> **WORK INSTRUCTION**: Determine how many of the lines below include "posts", then respond with that number and no other text.

> **EXTRACTED MATERIAL**:
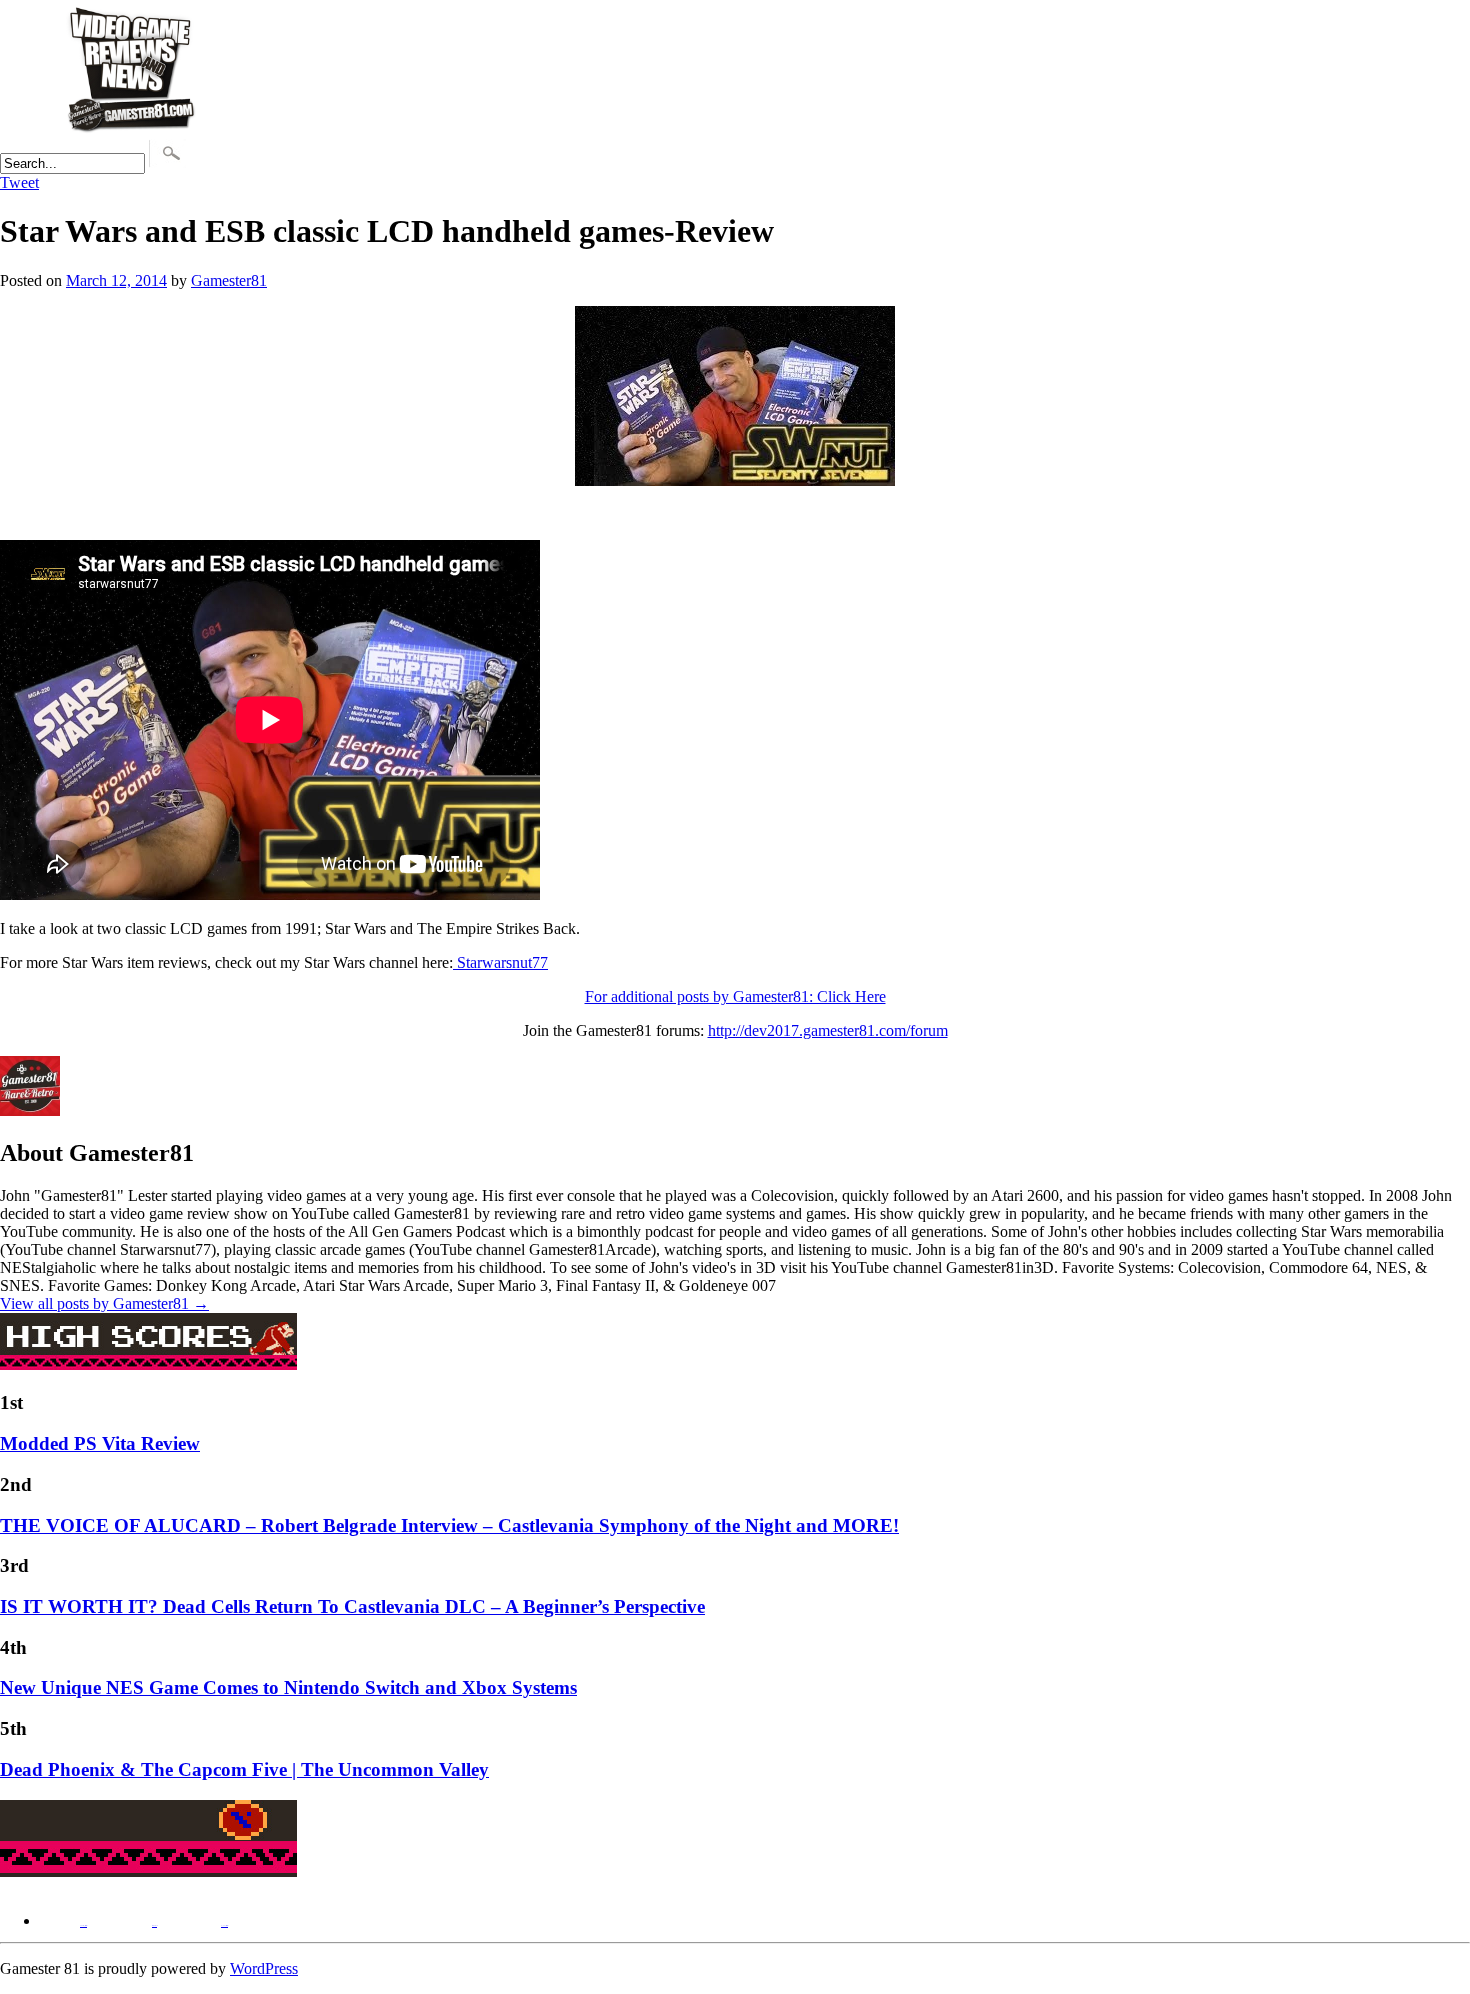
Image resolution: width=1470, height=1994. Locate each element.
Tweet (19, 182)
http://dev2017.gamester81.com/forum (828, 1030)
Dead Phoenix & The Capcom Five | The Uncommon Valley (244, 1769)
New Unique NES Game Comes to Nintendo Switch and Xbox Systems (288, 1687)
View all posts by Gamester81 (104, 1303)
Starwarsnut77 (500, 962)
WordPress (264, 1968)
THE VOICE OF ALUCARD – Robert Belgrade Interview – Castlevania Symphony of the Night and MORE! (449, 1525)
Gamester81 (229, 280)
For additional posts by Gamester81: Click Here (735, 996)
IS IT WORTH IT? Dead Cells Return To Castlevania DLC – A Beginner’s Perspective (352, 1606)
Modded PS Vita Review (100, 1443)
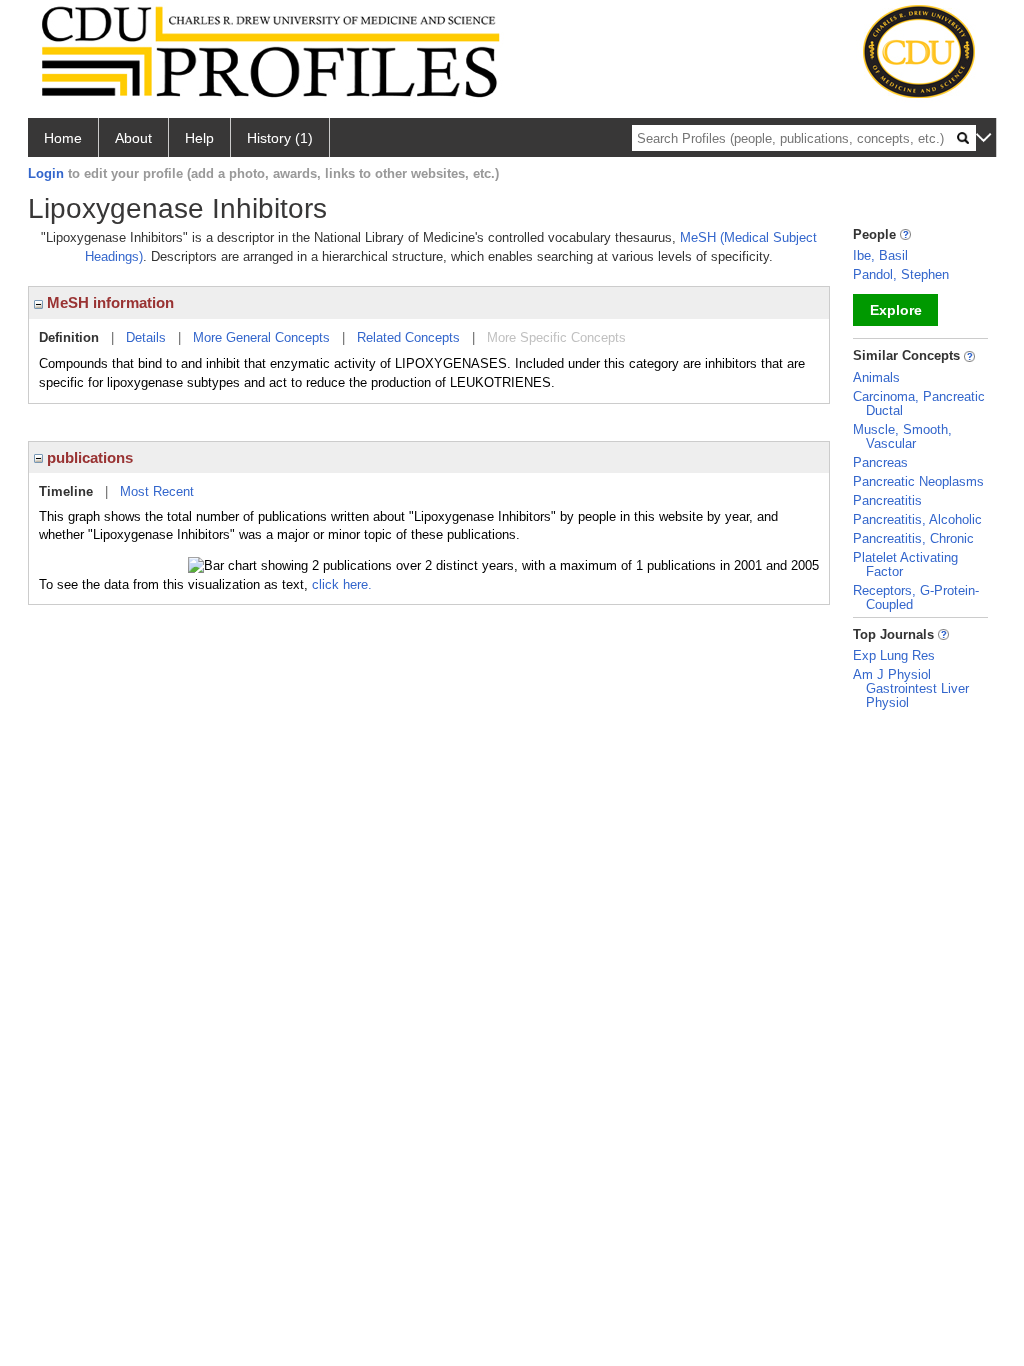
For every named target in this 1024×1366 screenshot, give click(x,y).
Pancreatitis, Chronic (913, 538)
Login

> **WORKED SOLUTION**: 2